Rabu, 11 Juni 2014

PROBLEMATIKA HUKUM PEMERINTAHAN DESA DALAM KONSEPTUALISASI YURIDIS PASCA UU NO 4 TAHUN 2014 TETANG DESA

             
            Menelaah konseptualisasi hukum perintahan desa dan problematika yang timbul di dalamnya bukan merupakan perkara yang mudah untuk dilakukan. Sebab, berbicara tentang cikal bakal pemerintahan desa di Indonesia harus menoleh jauh kebelakang untuk melihat dimanakah sumber desa itu dilahirkan. Sesungguhnya cikal bakal pemerintahan desa di Indonesia itu ada jauh sebelum bangsa Kolonial Belanda masuk ke Indonesia, sebagaimana Cornelis van Vollenhoven[1] dalam bukunya “Staatsrecht Overzee” mengatakan bahwa:
Wenneer in 1596 het eerste schip met de driekleur aan den mast in den Indischen archiple binnenvalt, is dat land staatsrechtelijk gen “woest en ledig” land. Het is bordevol instituten van volks-en gezagsordening: bewind door of over stammen, dorpen, boden, republieken, vorstenrijken. Allerminst een samenhangend geheel – ondanks den vroegeren machtigen groei en het vroegere tijdelijk overwicht van majapahit -; maar wel een complex van Oostaziatisch staatrecht, inheemsch gebleven ondanks Hindoesche en Mohammedaan-sche invloeden op de bevolking.
(ketika sebuah kapal berbendera tiga warna masuk daerah Indonesia pada tahun 1596, daerah itu dalam arti kata Hukum Tata Negara, tidaklah merupakan sebidang “tanah yang kosong dan tandus tidak tergarap”. Daerah itu penuh padat dengan lembaga-lembaga pengaturan masyarakat dan pemerintah, yang dikuasai oleh atau berkekuasaan atas suku-suku bangsa, kesatuan perkampungan, republik-republik dan kerajaan kerajaan. Hanya sifat kesatuan sama sekali tidak ada meskipun  negara Majapahit dahulu tumbuh dengan kokohnya dan memegang pimpinan yang kuat , dan yang terdapat adalah justru suatu hukum tata negara Asia Timur yang jalin berjalin, dan tetap  bersifat asli, walaupun penduduknya banyak terpengaruh oleh kebudayaan Hindu dan Islam).[2]
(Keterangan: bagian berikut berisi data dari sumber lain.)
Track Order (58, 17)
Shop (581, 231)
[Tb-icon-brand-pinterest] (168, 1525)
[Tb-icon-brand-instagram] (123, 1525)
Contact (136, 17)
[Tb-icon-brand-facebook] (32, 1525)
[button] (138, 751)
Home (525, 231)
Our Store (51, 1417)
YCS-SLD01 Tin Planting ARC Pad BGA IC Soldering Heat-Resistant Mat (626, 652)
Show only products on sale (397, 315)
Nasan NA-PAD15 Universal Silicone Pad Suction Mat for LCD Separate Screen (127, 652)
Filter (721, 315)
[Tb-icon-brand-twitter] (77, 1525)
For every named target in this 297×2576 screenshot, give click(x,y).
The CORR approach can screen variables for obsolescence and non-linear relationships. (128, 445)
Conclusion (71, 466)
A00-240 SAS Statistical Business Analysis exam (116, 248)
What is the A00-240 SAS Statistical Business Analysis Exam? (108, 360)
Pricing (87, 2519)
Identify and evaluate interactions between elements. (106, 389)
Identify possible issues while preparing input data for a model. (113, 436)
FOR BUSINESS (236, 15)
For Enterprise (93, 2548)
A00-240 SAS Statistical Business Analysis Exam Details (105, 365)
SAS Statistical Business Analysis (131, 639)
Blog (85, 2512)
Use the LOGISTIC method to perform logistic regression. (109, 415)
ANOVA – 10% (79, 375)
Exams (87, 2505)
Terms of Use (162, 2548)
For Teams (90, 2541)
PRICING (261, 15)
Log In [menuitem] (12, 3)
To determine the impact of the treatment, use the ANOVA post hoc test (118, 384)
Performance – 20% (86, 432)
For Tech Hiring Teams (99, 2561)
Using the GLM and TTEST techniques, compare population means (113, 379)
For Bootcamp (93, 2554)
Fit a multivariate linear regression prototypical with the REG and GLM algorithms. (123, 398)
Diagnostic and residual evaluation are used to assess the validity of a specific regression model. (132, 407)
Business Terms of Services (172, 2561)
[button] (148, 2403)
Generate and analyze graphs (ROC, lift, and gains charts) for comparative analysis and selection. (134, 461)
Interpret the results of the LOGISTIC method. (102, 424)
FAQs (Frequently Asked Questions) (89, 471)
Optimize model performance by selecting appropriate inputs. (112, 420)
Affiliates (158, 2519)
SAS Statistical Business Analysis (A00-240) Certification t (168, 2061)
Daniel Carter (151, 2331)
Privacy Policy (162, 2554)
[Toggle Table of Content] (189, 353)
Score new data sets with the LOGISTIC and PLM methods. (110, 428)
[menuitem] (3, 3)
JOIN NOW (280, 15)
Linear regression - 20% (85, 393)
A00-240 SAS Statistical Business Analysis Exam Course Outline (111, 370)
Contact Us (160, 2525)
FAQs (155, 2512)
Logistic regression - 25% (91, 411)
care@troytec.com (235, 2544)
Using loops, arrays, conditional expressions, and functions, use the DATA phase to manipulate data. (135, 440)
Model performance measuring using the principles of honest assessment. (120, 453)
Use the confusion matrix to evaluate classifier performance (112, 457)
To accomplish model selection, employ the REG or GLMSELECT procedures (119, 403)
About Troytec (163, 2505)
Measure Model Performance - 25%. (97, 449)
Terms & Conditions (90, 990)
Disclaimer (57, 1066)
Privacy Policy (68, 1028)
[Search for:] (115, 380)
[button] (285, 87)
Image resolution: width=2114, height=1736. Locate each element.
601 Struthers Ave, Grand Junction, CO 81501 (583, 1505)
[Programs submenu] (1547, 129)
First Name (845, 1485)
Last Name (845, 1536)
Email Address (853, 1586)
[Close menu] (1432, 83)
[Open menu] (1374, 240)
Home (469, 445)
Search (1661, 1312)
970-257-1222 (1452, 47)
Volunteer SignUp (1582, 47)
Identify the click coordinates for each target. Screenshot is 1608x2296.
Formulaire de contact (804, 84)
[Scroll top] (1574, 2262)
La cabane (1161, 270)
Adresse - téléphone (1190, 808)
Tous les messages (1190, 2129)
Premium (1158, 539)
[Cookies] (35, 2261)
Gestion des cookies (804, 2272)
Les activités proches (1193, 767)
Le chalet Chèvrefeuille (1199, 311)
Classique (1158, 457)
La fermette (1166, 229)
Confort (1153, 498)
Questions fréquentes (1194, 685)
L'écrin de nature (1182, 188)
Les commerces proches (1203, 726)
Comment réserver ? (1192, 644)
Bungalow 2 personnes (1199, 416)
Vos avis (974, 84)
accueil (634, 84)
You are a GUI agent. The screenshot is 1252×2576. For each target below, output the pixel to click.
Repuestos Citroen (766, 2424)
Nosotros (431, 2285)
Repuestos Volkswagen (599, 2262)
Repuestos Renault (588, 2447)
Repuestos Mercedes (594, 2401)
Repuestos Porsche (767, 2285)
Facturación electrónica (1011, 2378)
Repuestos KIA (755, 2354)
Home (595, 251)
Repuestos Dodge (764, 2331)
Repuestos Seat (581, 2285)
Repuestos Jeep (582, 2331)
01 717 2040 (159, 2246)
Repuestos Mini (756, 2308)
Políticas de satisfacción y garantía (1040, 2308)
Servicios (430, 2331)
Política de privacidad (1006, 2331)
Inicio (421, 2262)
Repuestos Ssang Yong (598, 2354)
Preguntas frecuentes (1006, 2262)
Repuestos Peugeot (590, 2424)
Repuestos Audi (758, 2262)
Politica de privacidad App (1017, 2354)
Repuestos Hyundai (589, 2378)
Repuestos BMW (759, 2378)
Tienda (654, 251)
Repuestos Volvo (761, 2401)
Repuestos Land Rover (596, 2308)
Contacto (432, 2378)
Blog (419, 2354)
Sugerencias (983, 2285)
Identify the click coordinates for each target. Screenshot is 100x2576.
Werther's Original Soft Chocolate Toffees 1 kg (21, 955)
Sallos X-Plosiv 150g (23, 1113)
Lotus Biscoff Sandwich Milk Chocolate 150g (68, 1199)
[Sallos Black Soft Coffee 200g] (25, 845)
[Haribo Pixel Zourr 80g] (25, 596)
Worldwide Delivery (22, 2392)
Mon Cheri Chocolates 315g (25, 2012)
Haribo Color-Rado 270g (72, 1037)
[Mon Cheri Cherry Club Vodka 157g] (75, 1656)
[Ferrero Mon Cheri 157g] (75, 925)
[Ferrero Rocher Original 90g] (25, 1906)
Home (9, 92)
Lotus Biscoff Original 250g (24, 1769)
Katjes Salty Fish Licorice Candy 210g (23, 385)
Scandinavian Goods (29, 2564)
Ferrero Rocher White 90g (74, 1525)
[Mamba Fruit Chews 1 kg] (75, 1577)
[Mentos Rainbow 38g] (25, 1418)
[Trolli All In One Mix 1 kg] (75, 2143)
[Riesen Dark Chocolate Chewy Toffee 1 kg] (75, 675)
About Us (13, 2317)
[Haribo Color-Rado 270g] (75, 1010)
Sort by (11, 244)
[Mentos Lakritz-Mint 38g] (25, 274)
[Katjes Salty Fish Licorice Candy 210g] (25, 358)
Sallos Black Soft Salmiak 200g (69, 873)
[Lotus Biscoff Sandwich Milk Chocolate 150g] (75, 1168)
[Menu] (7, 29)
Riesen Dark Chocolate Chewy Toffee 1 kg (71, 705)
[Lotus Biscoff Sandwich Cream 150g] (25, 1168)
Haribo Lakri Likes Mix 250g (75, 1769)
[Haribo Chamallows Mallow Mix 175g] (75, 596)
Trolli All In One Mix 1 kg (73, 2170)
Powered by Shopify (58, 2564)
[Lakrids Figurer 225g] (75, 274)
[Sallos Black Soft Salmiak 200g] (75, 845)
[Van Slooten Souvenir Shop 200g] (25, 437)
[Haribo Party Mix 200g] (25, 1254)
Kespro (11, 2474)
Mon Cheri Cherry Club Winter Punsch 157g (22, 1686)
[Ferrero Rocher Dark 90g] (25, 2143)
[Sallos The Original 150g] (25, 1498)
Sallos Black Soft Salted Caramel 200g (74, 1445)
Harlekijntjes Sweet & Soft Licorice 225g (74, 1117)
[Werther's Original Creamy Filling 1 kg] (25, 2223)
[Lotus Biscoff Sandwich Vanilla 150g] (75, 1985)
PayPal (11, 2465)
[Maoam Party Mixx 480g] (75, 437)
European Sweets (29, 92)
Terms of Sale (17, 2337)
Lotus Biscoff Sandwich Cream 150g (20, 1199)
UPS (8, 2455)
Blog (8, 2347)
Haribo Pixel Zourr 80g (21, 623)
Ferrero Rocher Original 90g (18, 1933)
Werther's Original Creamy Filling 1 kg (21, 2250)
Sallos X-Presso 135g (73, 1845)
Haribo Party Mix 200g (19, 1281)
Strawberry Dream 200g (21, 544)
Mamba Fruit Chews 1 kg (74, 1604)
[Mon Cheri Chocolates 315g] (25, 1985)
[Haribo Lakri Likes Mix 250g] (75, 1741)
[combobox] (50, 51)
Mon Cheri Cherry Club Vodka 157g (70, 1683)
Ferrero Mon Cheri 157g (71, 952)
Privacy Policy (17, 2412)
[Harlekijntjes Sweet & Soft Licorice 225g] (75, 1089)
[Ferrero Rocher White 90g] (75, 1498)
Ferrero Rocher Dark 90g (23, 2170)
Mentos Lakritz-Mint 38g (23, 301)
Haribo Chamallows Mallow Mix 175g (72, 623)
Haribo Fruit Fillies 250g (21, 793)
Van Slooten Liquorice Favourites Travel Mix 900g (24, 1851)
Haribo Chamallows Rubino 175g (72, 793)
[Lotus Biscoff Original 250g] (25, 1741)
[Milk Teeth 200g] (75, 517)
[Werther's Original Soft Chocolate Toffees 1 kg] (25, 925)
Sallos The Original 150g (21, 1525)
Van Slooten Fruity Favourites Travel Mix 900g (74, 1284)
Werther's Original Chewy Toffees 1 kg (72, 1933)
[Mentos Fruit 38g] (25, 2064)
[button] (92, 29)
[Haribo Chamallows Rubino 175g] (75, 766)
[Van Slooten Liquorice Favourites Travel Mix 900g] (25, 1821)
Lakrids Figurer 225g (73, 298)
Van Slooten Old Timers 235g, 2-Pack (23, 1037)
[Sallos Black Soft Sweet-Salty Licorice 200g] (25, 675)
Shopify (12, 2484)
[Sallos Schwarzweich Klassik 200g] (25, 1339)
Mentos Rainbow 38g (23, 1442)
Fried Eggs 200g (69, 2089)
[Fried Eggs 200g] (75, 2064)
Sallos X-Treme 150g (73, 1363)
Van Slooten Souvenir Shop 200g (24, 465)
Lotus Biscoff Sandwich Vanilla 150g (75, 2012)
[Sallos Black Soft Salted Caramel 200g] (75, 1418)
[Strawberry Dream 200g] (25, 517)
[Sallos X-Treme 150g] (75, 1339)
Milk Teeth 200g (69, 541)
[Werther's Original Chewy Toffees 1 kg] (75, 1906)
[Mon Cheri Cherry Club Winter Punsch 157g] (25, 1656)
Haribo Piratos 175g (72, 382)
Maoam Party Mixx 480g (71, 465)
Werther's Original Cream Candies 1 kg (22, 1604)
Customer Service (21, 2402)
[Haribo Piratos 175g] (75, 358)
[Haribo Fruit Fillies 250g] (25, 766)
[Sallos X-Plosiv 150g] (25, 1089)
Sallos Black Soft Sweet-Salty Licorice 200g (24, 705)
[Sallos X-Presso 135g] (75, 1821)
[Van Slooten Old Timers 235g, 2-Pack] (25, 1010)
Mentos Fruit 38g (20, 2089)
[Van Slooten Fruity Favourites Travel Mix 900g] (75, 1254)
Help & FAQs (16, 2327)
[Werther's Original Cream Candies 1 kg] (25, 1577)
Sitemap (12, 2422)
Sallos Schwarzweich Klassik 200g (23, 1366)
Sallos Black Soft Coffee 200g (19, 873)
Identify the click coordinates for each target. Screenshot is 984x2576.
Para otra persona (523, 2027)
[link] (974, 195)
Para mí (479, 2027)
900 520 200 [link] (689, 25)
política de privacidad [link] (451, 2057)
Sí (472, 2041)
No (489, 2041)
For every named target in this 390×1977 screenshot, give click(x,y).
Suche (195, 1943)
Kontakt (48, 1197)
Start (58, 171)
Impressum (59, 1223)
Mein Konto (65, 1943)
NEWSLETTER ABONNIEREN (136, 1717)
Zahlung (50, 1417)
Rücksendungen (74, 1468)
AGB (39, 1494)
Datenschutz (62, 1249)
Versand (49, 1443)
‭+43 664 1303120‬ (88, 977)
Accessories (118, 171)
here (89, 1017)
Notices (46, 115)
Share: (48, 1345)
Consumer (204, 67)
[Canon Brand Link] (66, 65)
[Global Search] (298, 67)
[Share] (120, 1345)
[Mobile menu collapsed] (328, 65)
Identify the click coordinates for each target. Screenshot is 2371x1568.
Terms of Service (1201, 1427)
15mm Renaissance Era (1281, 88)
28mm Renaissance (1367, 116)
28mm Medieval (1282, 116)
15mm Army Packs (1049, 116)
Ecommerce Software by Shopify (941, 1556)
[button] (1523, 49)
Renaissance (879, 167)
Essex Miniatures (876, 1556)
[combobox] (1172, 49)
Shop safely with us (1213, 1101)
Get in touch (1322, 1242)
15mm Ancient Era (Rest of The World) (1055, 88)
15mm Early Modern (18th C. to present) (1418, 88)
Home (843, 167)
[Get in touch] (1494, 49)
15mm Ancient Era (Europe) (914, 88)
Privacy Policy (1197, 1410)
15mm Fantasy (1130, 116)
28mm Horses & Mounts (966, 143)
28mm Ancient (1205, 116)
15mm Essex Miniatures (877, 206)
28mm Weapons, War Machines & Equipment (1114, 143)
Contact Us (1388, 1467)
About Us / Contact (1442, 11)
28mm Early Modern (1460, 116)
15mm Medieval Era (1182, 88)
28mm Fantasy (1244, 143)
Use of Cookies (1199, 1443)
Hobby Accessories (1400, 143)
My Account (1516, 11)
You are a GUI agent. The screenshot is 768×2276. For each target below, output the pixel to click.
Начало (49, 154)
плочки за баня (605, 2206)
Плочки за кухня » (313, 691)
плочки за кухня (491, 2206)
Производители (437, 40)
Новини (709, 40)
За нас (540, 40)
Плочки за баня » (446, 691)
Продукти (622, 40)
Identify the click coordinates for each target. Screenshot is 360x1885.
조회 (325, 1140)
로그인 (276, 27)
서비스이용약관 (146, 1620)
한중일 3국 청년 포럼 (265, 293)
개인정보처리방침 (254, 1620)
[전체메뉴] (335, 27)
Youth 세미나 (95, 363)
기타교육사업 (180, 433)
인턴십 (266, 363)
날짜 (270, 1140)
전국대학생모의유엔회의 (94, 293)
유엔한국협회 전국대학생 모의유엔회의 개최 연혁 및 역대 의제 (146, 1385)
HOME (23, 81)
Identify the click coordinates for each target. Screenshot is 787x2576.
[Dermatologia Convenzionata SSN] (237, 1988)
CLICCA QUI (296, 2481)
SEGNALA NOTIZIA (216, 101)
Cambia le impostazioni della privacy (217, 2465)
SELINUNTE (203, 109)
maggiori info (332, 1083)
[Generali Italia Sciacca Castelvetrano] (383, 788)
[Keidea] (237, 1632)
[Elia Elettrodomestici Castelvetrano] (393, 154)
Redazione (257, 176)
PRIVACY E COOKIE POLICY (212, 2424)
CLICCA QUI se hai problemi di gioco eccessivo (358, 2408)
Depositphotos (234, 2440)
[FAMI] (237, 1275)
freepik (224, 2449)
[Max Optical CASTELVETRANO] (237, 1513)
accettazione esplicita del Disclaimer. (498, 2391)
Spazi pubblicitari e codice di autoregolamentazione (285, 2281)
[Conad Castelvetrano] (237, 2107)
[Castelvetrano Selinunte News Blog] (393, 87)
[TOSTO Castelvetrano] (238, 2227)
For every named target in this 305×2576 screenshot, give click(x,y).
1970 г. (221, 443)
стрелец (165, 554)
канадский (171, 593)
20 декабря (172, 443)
             Nasroen[3] membenarkan apa yang telah dikemukakan oleh C. Van Vollenhoven dalam bukunya Daerah Otonomi Tintkat Terbawah dengan mengungkapkan hal yang senada, yaitu bahwa:
Desa di Inodesia telah ada sejak beratus-ratus tahun yang lampau. Dari zaman ke zaman, desa, nagari, marga ini tetap ada dan tetap ada sampai dewasa ini. Majapahit telah hilang, demikian pun Seriwijaya, Atjeh, Bugis, Minangkabau, Mataram dan sebagainya. Hindia Blanda, pendudukan Jepang telah lenyap, tapi desa nagari, marga itu tetap ada. Dari jalan sejarah ini, sebagai bukti dapat diambil kesimpulan bahwa sesuatu negara akan tetap ada, selama desa, nagari, marga itu ada, asal negara itu sanggup menyatukan dirinya dengan desa, nagari, dan marga itu.  
            
             Secara konstitusional, konseptualilasi pemerintahan desa telah diakui secara implisit dalam UUD 1945 pasal 18 B ayat (2) yang menyatakan:
Negara indonesia mengakui dan menghormati kesatuan-kesatuan masyarakat hukum adat beserta hak-hak tradisionalnya sepanjang masih hidup dan sesuai dengan perkembangan masyarakat dan prinsip Negara Kesatuan Republik Indonesia yang diatur dalam undang-undang.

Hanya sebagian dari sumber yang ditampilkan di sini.